De Nederlandse Bank
DNB publiceert Statistisch Bulletin juni 2005
Persbericht
Datum 29 juni 2005
Organisatie leeg DNB
In dit nummer: Hypotheekomzetten banken gestegen; Landenrisico
scherper in beeld; Beleggingsfondsen uit de gratie;
Grensoverschrijdend effectenbezit in tien jaar tijd verdubbeld; Groei
Special Purpose Vehicles (SPV's) afgevlakt; Onafhankelijke beoordeling
berekening EMU-saldo en overheidsschuld groot.

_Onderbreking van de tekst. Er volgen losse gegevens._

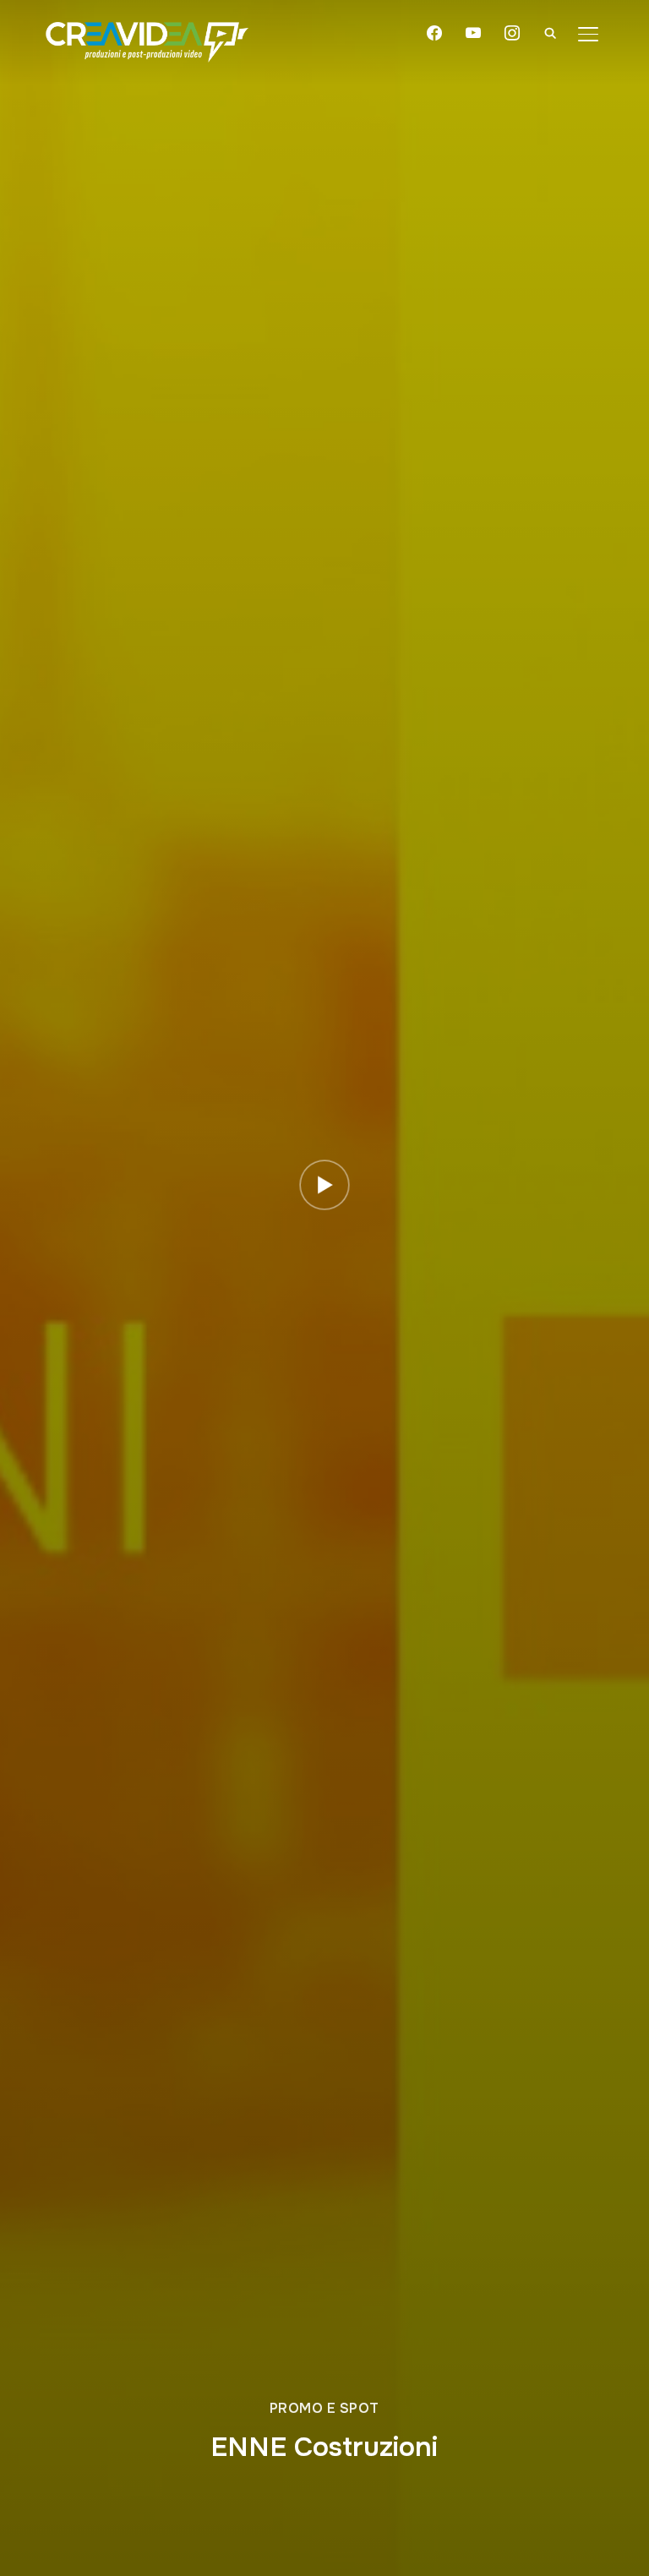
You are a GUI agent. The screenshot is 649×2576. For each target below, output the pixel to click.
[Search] (551, 32)
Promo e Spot (324, 2408)
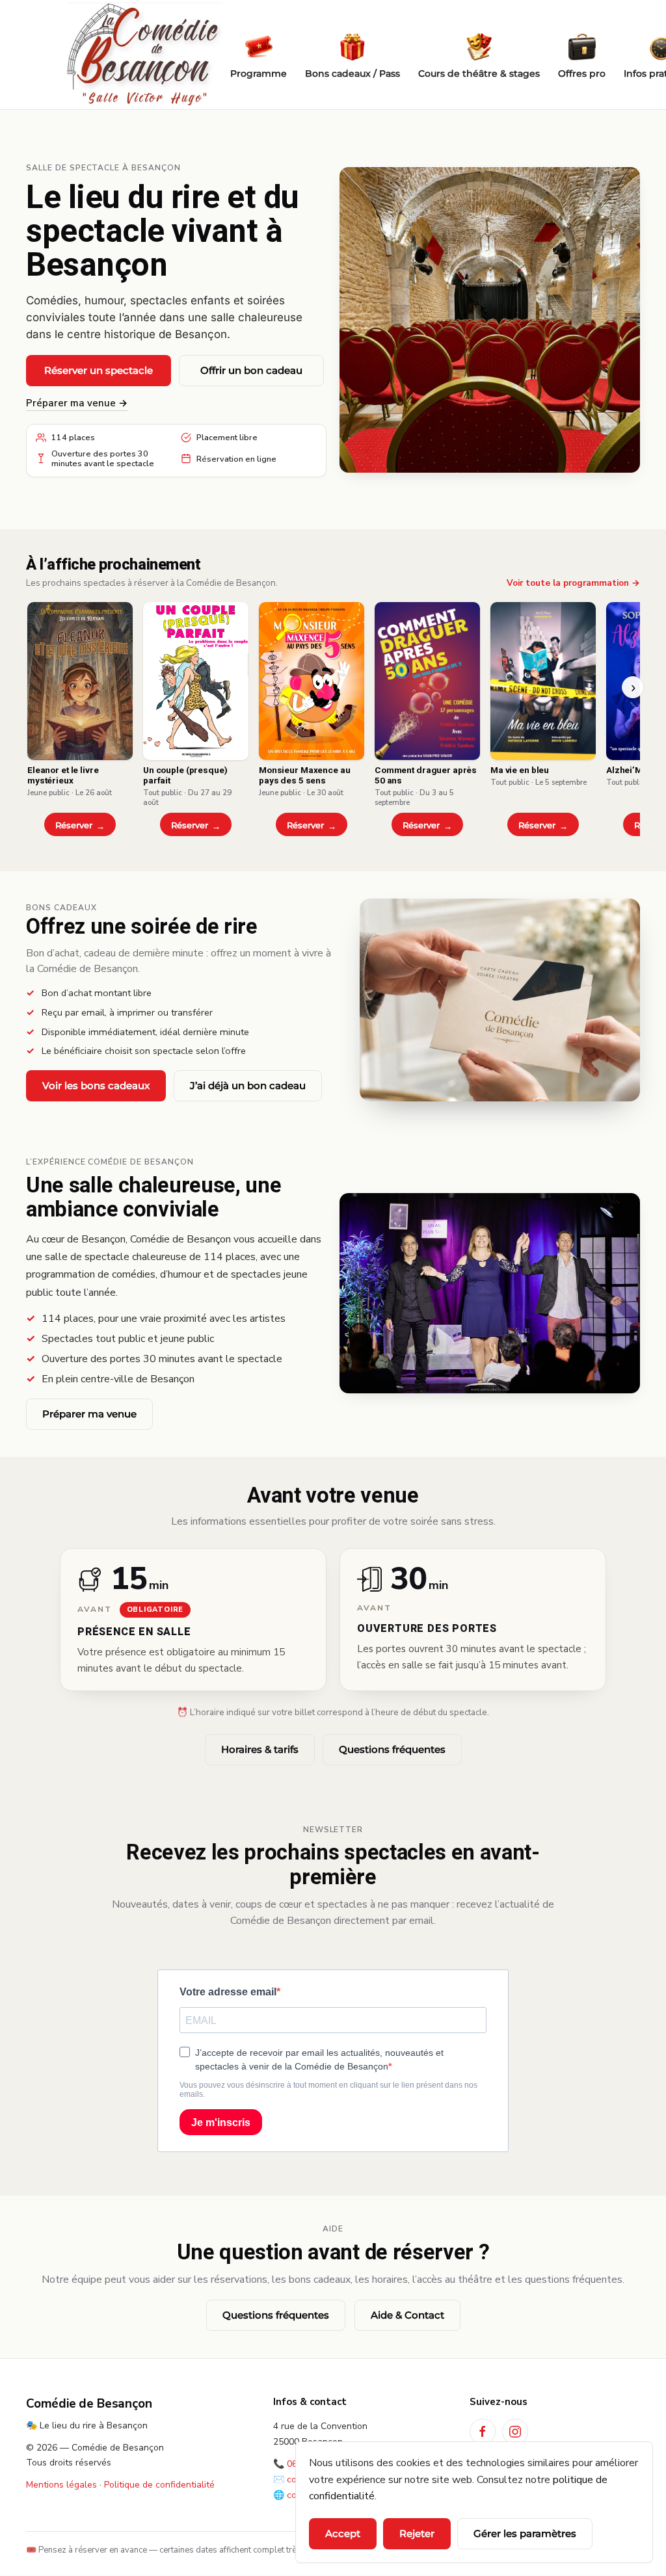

Hypotheekomzetten banken gestegen
De hypotheekomzetten van de banken zijn in de eerste vier maanden van
2005 gestegen ten opzichte van vergelijkbare periodes in voorgaande
jaren. Dit is mede te danken aan de nog altijd lage hypotheekrente. In
de maanden januari tot april van dit jaar is door het gezamenlijke
bankwezen, op een enkele uitzondering na, in alle rentevastsegementen
elke maand een hogere omzet geboekt dan de maand ervoor. Dit
resulteerde in een stijging van de uitstaande hypotheekstand bij het
bankwezen tot bijna EUR 339 mld. Uit cijfers van maandelijks
afgesloten hypotheken blijkt dat alleen het rentepercentage van
hypotheken met een rentevaste periode van meer dan 10 jaar nog altijd
daalt, tot een gemiddelde over de maand april 2005 van 4,66%. Voor de
overige kortere rentevaste periodes lijkt de daling tot stilstand te
zijn gekomen. Sinds midden 2004 wordt het grootste deel van de nieuwe
hypotheken tegen een variabel of kort rentevast percentage afgesloten.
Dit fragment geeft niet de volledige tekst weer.